Les drapeaux étrangers brandis à la Bastille le soir du 6 mai créent la polémique
Le 6 mai, nombre de drapeaux étrangers ont salué la victoire de François Hollande, provoquant une vive polémique. Sont-ils les signes d'une communautarisation de la société française ou l'illustration de sa diversité ? Les avis divergent.
"J’ai eu un drôle de sentiment en voyant la place de la Bastille avec très peu de drapeaux bleu, blanc, rouge, beaucoup de drapeaux rouges, et puis également beaucoup de drapeaux étrangers", s’est indignée sur les ondes d’Europe 1 Nadine Morano, ministre de l’Apprentissage, au lendemain de la victoire de François Hollande.
"Quand je vois ça, ça ne me rassure pas beaucoup et je me dis [...] : Quelle est la France qu'on va nous construire avec le droit de vote des étrangers ?", a poursuivi cette fidèle de Nicolas Sarkozy. Il n'en fallait pas plus pour que la polémique soit lancée.
Un peu plus tôt, Louis Alliot, vice-président du Front national (FN) faisait déjà la même remarque : "J'ai été hier assez surpris de voir autant de drapeaux étrangers saluer la victoire de M. Hollande ", a-t-il déclaré lundi sur France Inter.

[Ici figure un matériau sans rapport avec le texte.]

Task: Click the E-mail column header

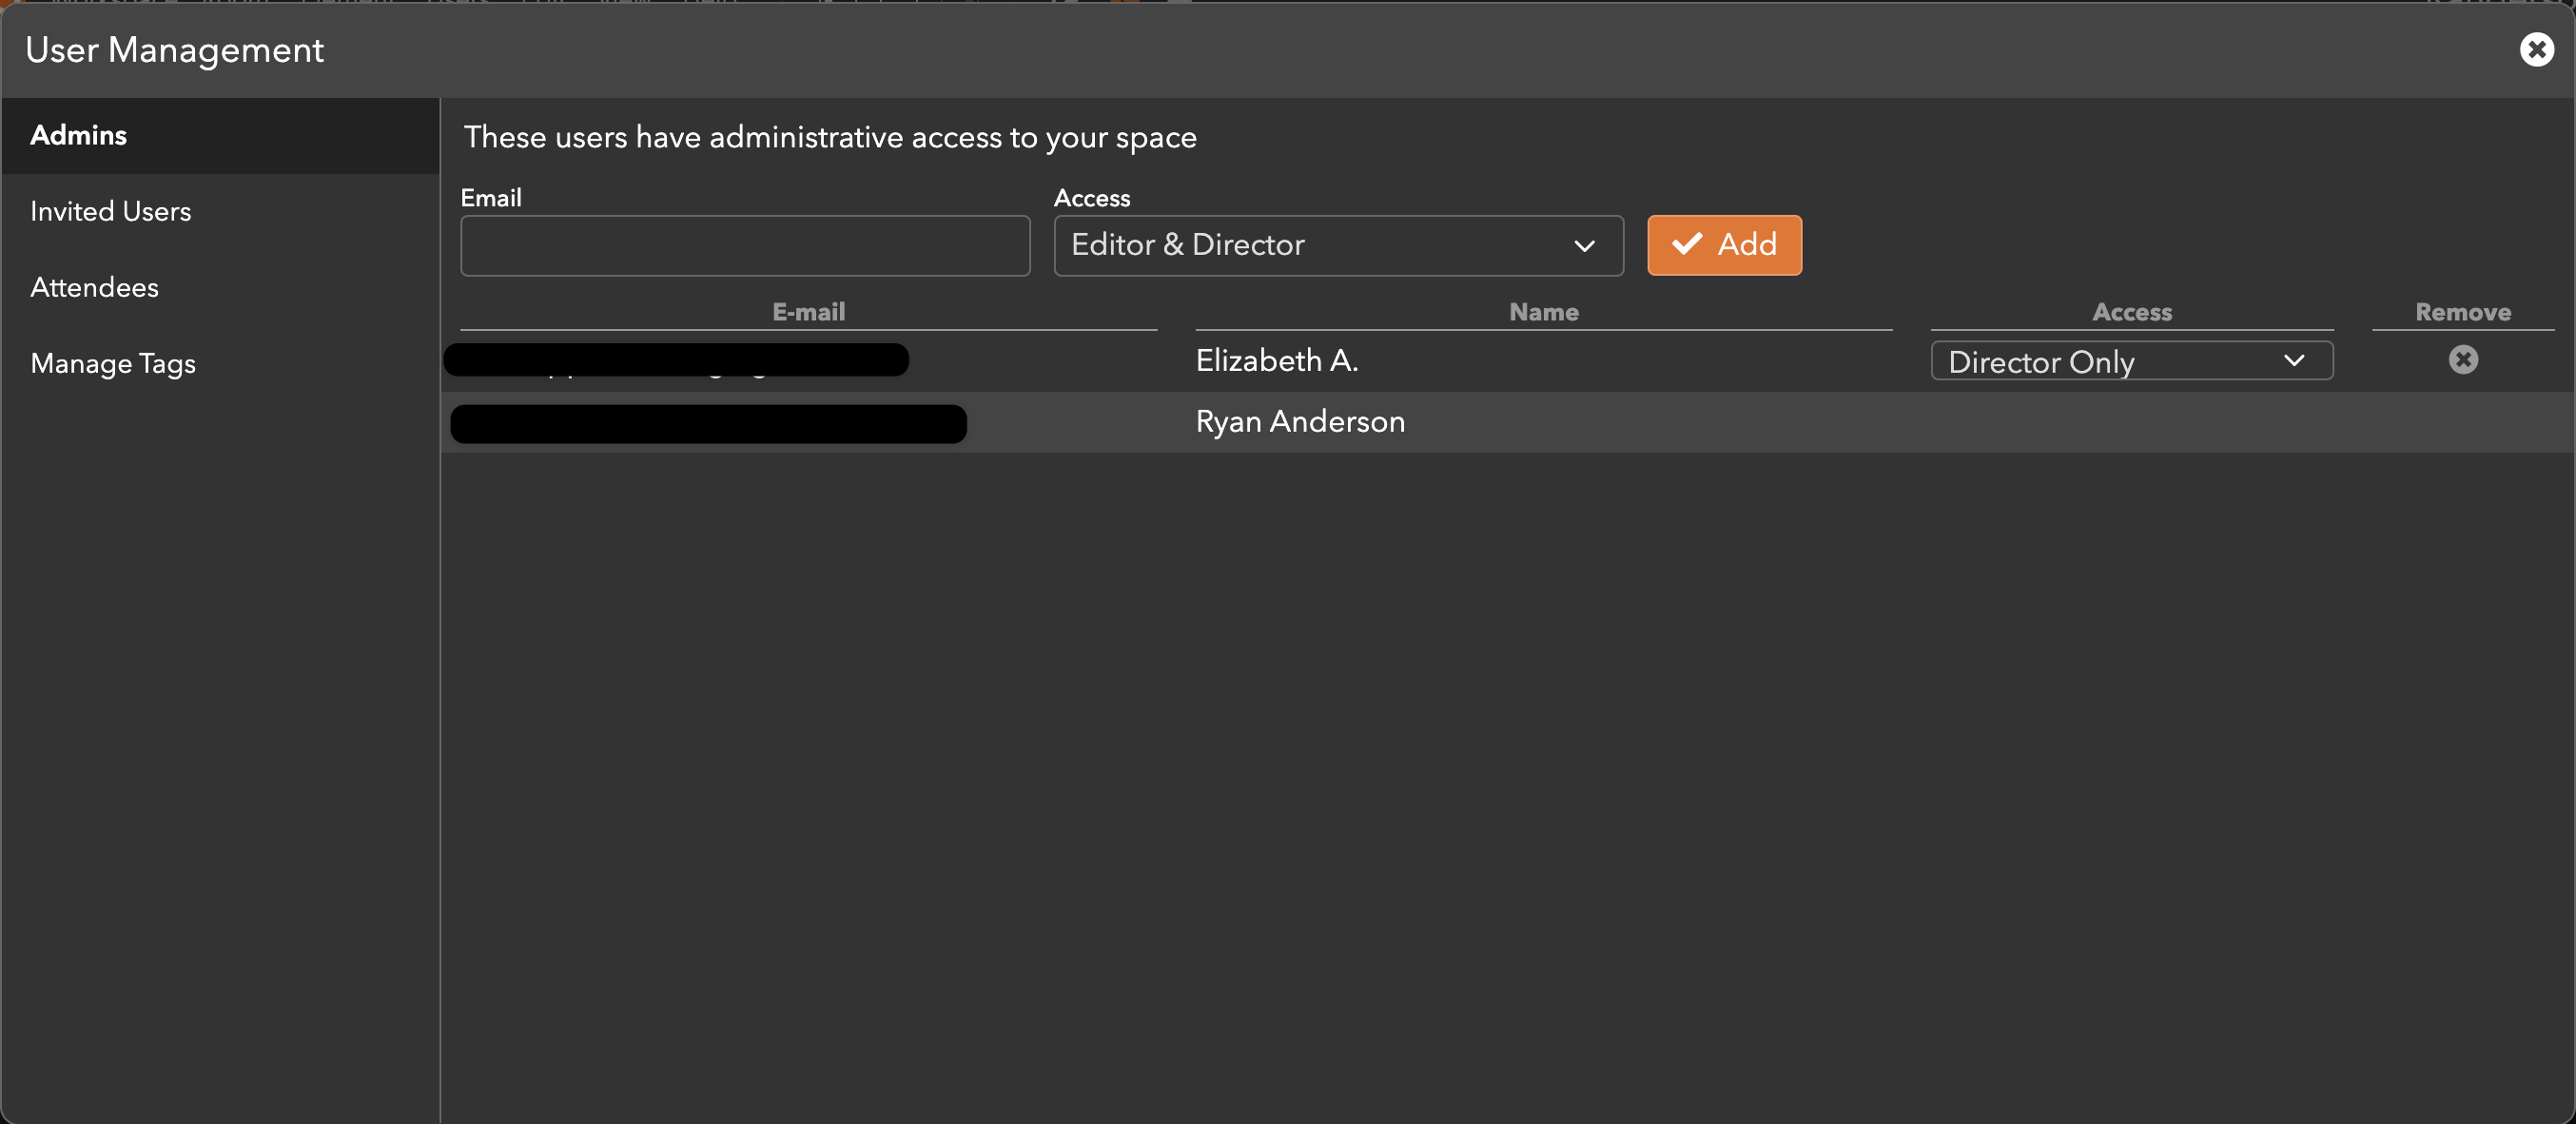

Pour le numéro 2 du FN cela "prouve bien que la communautarisation de la société française n'est pas une vue de l'esprit mais une réalité".
Les réseaux sociaux s'enflamment
Tous ceux qui étaient présents sur place ou qui ont suivi à la télévision les festivités de la victoire de François Hollande place de la Bastille, le soir du 6 mai, l’ont en effet certainement remarqué : au-dessus de la foule en liesse flottait une multitude drapeaux, pas tous français. On distinguait notamment le drapeau rouge, celui du Front de gauche, mais aussi des drapeaux algériens, marocains, tunisiens, égyptiens ou palestiniens. Est-ce, comme le soutiennent notamment Louis Aliot et Nadine Morano, le signe d’une communautarisation de la société ?
"Non", ont répondu en cœur les responsables politiques de gauche. "Ce n'est pas à Nadine Morano d'expliquer qui est français et qui ne l'est pas", a notamment lancé Manuel Valls interrogé par Europe 1. Né à Barcelone, ce lieutenant de François Hollande a rappelé qu’il "y avait beaucoup de drapeaux, comme en 1995 ou en 2002". En entendant la Marseillaise, entonnée ce soir-là par les dizaines de milliers de personnes, il dit avoir "ressenti chez eux la fierté d'être français". "Je n'avais jamais vu ça sauf dans les stades de foot, et encore ", a-t-il encore relevé.
Cette image, si elle peut sembler familière, a pourtant enflammé la Toile. Sur les réseaux sociaux notamment les débats sont houleux. Certains se disent choqués, d'autres ne voient dans ces bannières que l'illustration de la diversité de la société française. " Comment peut-on parler de l'intégration si chacun hisse son propre drapeau? Le multiculturalisme ne s'exprime pas par les drapeaux ", s’interroge par exemple @JacquesFelix sur Twitter.
Pour Patrick Weil, tout se résume à une histoire de diversité. Le sociologue spécialiste de l’immigration et directeur de recherche au CNRS, contacté par FRANCE 24, s’est indigné de la teneur de la polémique. Selon lui, la présence de certains drapeaux, comme celui choisi par les révolutionnaires syrien qui flottait également sur la place de la Bastille, symbolise l'attachement aux valeurs de la République. "La France a toujours eu une tradition d’accueil des réfugiés politiques, cela a du sens de voir ce genre de drapeau flotter à la Bastille ", estime-t-il.
Rien d’étonnant non plus pour Pierre Haski, journaliste co-fondateur du site Rue89, qui signe, au lendemain du second tour, un édito intitulé : " Des drapeaux algériens place de la Bastille : Choquant ? Pas vraiment". Dans le panel de drapeaux brandis place de la Bastille le soir du 6 mai, le journaliste ne voit que "la France désireuse de vivre positivement sa diversité ".
Beaucoup de bruit pour rien ?
Or, cette image qui fait couler tant d’encre n’est pas vraiment inédite. Lors de la victoire de Nicolas Sarkozy en 2007, il y avait également assez peu de drapeaux français, au milieu d’autres étendards étrangers ou aux couleurs de l’UMP. Même phénomène lors de la victoire de Jacques Chirac en 2002.
Pour Pascal Blanchard, historien et chercheur associé au CNRS, c’est "un sujet purement polémique". "C’est exactement la même chose que le soir de la victoire de Jacques Chirac en 2002 : des drapeaux algériens et marocains flottaient et Jacques Chirac les saluait. À l’époque la droite trouvait cela très bien : elle avait gagné", a-t-il ironisé.